Search Engine Optimization (SEO) is the science that digital marketers in all industries use to maximize their presence on top search engines, like Google. They use a variety of tools and strategies to ensure the content on their website is of top quality and the topic is clear to the search engines. The more a search engine trusts that page to answer a user’s question, the more likely it is to display a website at the top of the results.

When searching for candidates, nearly all staffing agencies use an Applicant Tracking System (ATS) that scours through a database containing thousands of resumes. It uses intelligent algorithms to read through the content and return the candidates who best match a specific search — much like Internet search engines. So, if you want to get to the top of a recruiter’s search when they look for IT contractors with your skillset, then doesn’t it make sense to apply the same strategies a digital marketer uses to make their website appear at the top of a relevant search?

Perhaps the oldest but still extremely relevant SEO tactic is the use of keywords. Marketers plant relevant keywords and variations of them throughout their content and you should do the same with your resume. Continuously writing a specific skill throughout your experience or ensuring all of the titles in your past experience match what a recruiter would search will help boost your profile to the top of ATS results.

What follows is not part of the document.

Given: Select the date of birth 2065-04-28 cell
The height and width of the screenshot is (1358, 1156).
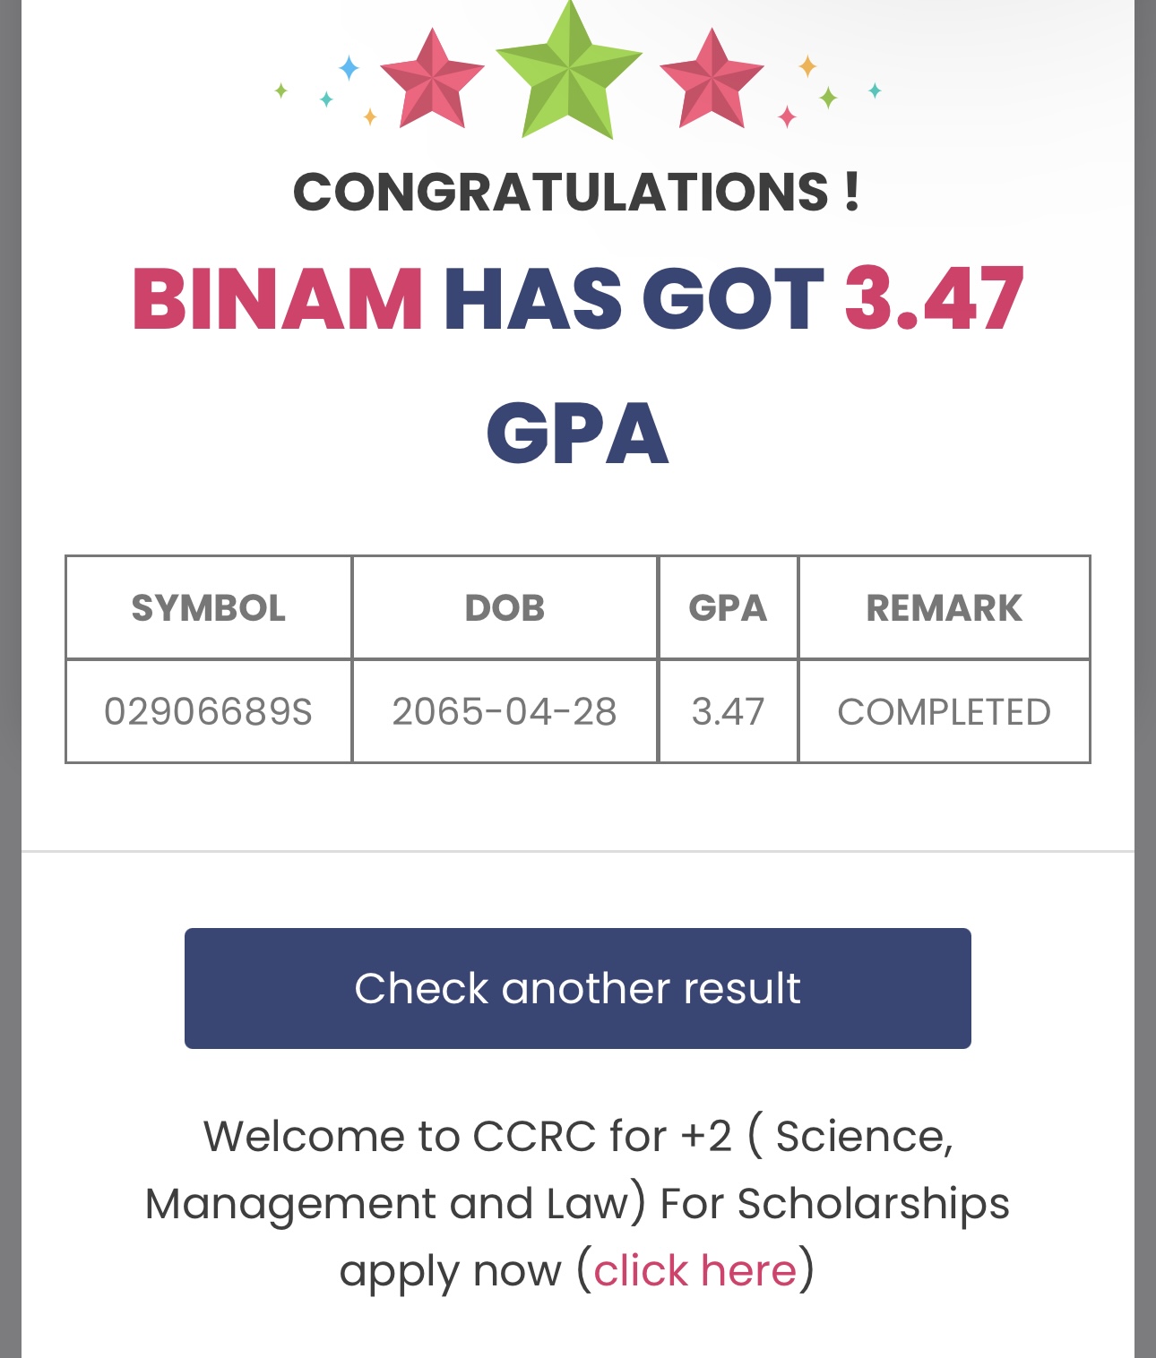Looking at the screenshot, I should [505, 712].
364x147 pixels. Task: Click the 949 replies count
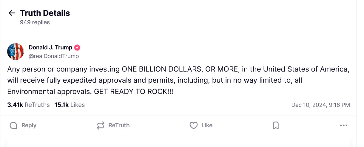click(35, 22)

There are of course best-practices to adding keywords. When digital marketers fail to follow them, they quickly suffer negative results. The same can happen to an IT contractor who doesn’t properly think it through with their resume. A recent post on Recruiter.com by James Hu, the CEO of Jobscan, provides five types of keywords that will hurt your resume’s search results:

  1. Too-Soft Soft Skills: The generic, cliché keywords that mean nothing, nor separate you from others (ex. Hard Working and Team Player).
  2. Keyword Variations: Yes, above we mention that digital marketers use variations of keywords throughout their content, which helps capture the different ways people search. But search engines are intelligent enough to recognize all of these variations and connect them with different searches. Unfortunately, many Applicant Tracking Systems are not, meaning if you type “Project Managed” and the recruiter searches “Project Manager”, you may not appear.
  3. Almost Right Keywords: Again, Applicant Tracking Systems’ minimal intelligence compared to a large search engine means they don’t recognize your spelling mistakes. While your entire resume should be spellchecked, pay careful attention that your keywords are spelled correctly.
  4. Not-True-at-All Keywords: Unethical digital marketers stuff keywords onto irrelevant pages to get results. While this worked in the early years of SEO, search engines quickly caught on and blacklist these websites. Recruiters will do the same if you start putting keywords in that don’t even apply to your experience. It goes back to some of the best advice we can give: don’t lie on your resume.
  5. Out-on-an-Island Keywords: These keywords aren’t lies, but they do water down your relevance. Ensure the bulk of your content is related to the job to which you’re applying. A recruiter searching for a Business Intelligence Specialist probably won’t be running a search for “Horseback Riding” so you’re safe to remove that hobby from your resume. We promise.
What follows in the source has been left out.